Caffeine is widely used, found in drinks such as coffee, tea and sodas, as well as a variety of foods and drugs. How the U.S. Food and Drug Administration (FDA) treats a product with caffeine in it depends on whether or not the product is categorized as a food or a drug. The laws surrounding caffeine and the FDA's regulation of caffeine products is complicated.
Caffeine in Food
Caffeine, when categorized as a food, is fit for human consumption and is generally recognized as safe. Under 21 Code of Federal Regulations section 182.1180, the federal government states that caffeine is generally recognized as safe as used in cola or soft-drink products and when it is used in accordance with proper manufacturing processes. Safe substances do not require any FDA approval as long as they fall within the safe levels dictated by the statute.
The federal regulations governing the use of caffeine also establish a "tolerance" that applies when manufacturers want to add caffeine to a product. In fact, 21 Code of Federal Regulations section 182.1180(b) states that caffeine's tolerance is .02 percent. This means that any product manufactured with caffeine must have .02 percent or less of the substance in the product to be considered safe. For example, a 12 oz drink can have 68 mg of caffeine and still meet the .02 percent limit.
Caffeine as a Drug
When caffeine is used as a drug, such as in a diet pill or other product, the FDA has a strict approval process through which a manufacturer must proceed before the drug is approved for sale in the United States. The FDA approval process requires the manufacturer to show that the drug is fit for human consumption. When approved as a drug, the manufacturer must include labeling information that reveals exactly how much caffeine is in the product.

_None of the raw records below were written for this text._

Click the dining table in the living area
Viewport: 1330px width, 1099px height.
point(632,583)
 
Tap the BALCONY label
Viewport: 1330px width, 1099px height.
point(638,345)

Federal law also allows manufacturers to produce "dietary supplements" that may contain caffeine. The FDA is responsible for overseeing dietary supplements, but manufacturers do not need to get FDA approval for such products. Supplement manufacturers merely have to ensure that their products are not harmful before they can sell them. Because the FDA allows manufacturers to include "botanicals," or plants, in supplements, and many plants naturally contain caffeine, many dietary supplements also contain caffeine even if it is not included on the label, according to Science Daily.